_Record extracts_

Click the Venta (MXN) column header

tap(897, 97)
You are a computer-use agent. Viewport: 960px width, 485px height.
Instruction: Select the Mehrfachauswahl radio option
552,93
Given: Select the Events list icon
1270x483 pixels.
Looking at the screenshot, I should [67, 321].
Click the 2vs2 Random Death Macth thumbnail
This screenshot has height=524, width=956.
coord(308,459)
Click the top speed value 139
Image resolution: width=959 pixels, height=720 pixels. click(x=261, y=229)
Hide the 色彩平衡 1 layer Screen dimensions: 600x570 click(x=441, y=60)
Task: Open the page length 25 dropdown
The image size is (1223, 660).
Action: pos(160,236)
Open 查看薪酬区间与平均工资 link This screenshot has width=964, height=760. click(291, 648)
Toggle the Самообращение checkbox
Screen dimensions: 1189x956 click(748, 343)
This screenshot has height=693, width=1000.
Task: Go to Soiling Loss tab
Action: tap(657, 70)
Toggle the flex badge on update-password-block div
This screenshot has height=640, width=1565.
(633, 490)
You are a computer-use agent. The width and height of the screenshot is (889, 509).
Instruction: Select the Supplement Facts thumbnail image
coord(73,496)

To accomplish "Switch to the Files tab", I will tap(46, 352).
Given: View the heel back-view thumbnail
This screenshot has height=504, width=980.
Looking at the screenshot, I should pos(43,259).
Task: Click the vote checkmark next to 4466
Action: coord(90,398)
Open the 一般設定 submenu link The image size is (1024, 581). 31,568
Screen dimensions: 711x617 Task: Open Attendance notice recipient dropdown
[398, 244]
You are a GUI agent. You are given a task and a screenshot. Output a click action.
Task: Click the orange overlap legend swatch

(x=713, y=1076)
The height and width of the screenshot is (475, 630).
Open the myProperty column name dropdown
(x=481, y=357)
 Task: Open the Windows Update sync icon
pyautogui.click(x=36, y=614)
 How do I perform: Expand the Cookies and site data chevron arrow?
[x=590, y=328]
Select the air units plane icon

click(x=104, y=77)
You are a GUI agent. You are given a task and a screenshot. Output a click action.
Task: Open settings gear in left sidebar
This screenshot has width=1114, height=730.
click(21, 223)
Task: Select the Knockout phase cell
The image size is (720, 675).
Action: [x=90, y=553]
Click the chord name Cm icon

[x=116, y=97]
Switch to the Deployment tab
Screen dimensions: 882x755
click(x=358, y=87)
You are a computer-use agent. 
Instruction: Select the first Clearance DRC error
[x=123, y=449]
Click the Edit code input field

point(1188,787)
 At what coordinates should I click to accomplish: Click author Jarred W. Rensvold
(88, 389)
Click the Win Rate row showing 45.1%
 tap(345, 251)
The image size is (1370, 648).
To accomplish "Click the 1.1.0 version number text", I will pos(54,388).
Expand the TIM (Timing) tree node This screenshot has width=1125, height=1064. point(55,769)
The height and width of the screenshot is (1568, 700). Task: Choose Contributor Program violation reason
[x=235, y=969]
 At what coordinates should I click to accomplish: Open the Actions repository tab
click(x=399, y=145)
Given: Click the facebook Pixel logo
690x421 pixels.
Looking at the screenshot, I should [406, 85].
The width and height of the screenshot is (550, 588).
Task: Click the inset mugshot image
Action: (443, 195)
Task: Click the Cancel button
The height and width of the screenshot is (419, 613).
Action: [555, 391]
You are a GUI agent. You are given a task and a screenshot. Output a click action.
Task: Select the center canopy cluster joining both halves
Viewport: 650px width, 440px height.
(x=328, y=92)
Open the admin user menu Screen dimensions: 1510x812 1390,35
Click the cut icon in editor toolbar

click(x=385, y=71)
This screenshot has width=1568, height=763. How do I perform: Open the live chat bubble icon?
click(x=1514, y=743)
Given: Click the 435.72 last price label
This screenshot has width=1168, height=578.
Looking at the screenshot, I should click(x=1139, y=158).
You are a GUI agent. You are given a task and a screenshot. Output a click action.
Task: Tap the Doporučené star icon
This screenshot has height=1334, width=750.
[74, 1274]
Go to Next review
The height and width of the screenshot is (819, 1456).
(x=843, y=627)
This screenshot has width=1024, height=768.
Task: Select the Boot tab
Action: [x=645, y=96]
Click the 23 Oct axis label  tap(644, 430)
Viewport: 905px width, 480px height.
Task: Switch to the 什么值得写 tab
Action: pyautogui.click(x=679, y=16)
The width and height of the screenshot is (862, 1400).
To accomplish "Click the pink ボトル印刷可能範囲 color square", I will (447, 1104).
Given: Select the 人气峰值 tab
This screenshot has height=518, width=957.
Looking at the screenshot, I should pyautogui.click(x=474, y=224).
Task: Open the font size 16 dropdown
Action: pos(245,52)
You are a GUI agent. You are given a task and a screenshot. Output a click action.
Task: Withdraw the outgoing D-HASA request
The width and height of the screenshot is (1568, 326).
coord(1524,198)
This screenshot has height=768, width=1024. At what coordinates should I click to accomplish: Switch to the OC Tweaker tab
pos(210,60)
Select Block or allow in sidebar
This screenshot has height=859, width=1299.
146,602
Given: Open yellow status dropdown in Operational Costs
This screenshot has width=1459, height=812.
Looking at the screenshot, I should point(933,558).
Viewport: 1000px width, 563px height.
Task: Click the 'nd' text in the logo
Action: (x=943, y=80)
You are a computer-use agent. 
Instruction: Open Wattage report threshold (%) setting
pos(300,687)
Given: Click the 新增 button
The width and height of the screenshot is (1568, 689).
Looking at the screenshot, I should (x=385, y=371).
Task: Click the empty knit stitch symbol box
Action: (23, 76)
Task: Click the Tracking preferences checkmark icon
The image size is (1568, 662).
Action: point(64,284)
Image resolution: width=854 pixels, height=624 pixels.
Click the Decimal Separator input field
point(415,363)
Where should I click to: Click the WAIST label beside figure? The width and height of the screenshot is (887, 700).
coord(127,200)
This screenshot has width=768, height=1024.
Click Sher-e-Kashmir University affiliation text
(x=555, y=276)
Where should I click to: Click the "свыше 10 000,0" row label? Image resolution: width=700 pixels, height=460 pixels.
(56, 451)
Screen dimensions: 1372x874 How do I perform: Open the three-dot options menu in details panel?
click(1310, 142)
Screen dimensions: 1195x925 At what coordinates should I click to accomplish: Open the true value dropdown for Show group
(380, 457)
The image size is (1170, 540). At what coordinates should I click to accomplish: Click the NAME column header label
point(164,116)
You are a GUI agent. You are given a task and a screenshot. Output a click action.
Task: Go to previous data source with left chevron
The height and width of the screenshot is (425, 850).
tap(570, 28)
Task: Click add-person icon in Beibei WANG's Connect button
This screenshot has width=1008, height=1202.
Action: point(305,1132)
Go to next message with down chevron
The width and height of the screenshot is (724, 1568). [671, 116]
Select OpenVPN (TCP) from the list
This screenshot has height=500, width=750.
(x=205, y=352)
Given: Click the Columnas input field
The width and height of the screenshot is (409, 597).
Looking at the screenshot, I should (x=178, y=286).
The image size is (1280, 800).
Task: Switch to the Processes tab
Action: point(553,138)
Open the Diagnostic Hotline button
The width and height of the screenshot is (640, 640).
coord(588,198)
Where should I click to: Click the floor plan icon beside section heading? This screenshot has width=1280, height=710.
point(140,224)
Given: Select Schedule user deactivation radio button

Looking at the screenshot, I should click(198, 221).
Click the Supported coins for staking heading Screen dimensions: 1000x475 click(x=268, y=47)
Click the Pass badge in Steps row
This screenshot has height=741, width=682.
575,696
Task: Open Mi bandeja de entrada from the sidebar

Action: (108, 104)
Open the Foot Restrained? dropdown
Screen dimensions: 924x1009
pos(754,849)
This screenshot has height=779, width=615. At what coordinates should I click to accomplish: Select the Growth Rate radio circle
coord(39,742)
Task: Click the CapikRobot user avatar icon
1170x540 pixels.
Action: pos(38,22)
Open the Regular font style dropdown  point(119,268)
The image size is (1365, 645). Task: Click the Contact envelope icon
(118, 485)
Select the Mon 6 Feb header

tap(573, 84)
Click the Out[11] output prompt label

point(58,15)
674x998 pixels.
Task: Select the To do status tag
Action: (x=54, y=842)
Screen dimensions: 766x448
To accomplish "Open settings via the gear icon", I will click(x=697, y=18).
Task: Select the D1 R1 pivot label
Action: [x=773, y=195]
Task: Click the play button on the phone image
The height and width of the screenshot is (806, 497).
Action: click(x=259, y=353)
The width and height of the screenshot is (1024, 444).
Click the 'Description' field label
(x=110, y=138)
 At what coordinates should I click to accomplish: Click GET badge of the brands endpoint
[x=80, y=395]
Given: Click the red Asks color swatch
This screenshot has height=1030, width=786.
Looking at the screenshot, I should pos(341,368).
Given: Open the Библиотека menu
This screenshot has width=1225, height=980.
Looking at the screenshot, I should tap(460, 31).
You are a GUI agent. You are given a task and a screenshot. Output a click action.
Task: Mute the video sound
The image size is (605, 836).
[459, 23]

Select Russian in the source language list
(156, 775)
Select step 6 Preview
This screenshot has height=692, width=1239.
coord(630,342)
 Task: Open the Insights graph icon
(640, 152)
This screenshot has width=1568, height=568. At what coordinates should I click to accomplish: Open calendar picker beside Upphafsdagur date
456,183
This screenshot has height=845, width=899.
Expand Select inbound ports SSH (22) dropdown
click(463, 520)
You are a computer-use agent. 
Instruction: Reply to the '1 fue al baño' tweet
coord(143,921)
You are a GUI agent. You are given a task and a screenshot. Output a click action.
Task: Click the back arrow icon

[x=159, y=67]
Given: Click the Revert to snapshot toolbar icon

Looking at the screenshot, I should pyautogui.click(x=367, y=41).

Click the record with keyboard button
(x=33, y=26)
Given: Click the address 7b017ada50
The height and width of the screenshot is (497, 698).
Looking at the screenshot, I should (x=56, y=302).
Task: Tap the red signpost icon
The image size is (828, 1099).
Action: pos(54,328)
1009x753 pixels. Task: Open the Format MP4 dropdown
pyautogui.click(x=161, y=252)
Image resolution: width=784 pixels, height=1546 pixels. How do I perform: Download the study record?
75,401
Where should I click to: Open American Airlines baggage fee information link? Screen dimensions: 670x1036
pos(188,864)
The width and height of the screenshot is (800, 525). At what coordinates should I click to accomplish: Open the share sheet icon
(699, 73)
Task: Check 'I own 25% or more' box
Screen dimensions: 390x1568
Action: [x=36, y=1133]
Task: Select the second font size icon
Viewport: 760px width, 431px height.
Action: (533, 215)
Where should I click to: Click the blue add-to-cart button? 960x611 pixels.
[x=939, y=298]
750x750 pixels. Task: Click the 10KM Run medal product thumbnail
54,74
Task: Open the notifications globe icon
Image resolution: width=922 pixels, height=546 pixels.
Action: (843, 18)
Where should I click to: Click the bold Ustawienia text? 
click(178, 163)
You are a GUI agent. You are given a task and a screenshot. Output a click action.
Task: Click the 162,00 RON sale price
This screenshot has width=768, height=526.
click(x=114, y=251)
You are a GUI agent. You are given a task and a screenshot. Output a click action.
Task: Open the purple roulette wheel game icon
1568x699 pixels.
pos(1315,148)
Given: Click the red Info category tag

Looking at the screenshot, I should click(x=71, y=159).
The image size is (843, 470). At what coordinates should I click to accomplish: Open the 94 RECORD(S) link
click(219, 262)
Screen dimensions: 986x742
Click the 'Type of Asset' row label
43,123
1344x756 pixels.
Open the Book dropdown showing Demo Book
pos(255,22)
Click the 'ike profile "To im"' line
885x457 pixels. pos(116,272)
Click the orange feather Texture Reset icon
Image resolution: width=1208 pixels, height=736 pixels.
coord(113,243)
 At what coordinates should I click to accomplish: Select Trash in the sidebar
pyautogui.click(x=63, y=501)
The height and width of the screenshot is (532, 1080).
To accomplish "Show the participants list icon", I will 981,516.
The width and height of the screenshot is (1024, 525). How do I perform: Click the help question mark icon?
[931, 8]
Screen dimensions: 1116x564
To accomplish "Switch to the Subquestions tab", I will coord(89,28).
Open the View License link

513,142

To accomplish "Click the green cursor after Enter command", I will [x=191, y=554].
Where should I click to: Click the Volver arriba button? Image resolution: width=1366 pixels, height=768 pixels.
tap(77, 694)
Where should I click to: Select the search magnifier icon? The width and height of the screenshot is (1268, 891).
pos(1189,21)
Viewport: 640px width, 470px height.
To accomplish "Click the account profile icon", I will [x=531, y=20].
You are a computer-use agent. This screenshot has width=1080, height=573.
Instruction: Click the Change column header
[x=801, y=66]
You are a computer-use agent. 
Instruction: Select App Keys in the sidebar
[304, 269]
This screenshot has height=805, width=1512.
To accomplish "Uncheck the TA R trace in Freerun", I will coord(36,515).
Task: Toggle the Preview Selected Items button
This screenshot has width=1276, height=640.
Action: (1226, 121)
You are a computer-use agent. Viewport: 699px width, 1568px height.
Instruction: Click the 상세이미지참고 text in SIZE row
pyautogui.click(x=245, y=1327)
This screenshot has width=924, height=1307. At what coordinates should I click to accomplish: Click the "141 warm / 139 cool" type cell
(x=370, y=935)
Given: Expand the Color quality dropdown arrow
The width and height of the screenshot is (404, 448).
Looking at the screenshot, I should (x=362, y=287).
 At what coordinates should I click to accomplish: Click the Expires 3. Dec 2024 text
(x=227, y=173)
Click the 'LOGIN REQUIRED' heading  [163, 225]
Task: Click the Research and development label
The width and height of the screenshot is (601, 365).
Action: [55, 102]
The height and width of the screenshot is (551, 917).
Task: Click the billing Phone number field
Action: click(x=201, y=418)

_About this exercise_
Taking the listing above as the source, transcribe only the lines starting at the line with "Instruction: Select the Supplement" and going through the line with "Task: Select the Knockout phase cell", unaltered and with both ends included.

_Task result_
Instruction: Select the Supplement Facts thumbnail image
coord(73,496)

To accomplish "Switch to the Files tab", I will tap(46, 352).
Given: View the heel back-view thumbnail
This screenshot has height=504, width=980.
Looking at the screenshot, I should pos(43,259).
Task: Click the vote checkmark next to 4466
Action: coord(90,398)
Open the 一般設定 submenu link The image size is (1024, 581). 31,568
Screen dimensions: 711x617 Task: Open Attendance notice recipient dropdown
[398, 244]
You are a GUI agent. You are given a task and a screenshot. Output a click action.
Task: Click the orange overlap legend swatch

(x=713, y=1076)
The height and width of the screenshot is (475, 630).
Open the myProperty column name dropdown
(x=481, y=357)
 Task: Open the Windows Update sync icon
pyautogui.click(x=36, y=614)
 How do I perform: Expand the Cookies and site data chevron arrow?
[x=590, y=328]
Select the air units plane icon

click(x=104, y=77)
You are a GUI agent. You are given a task and a screenshot. Output a click action.
Task: Open settings gear in left sidebar
This screenshot has width=1114, height=730.
click(21, 223)
Task: Select the Knockout phase cell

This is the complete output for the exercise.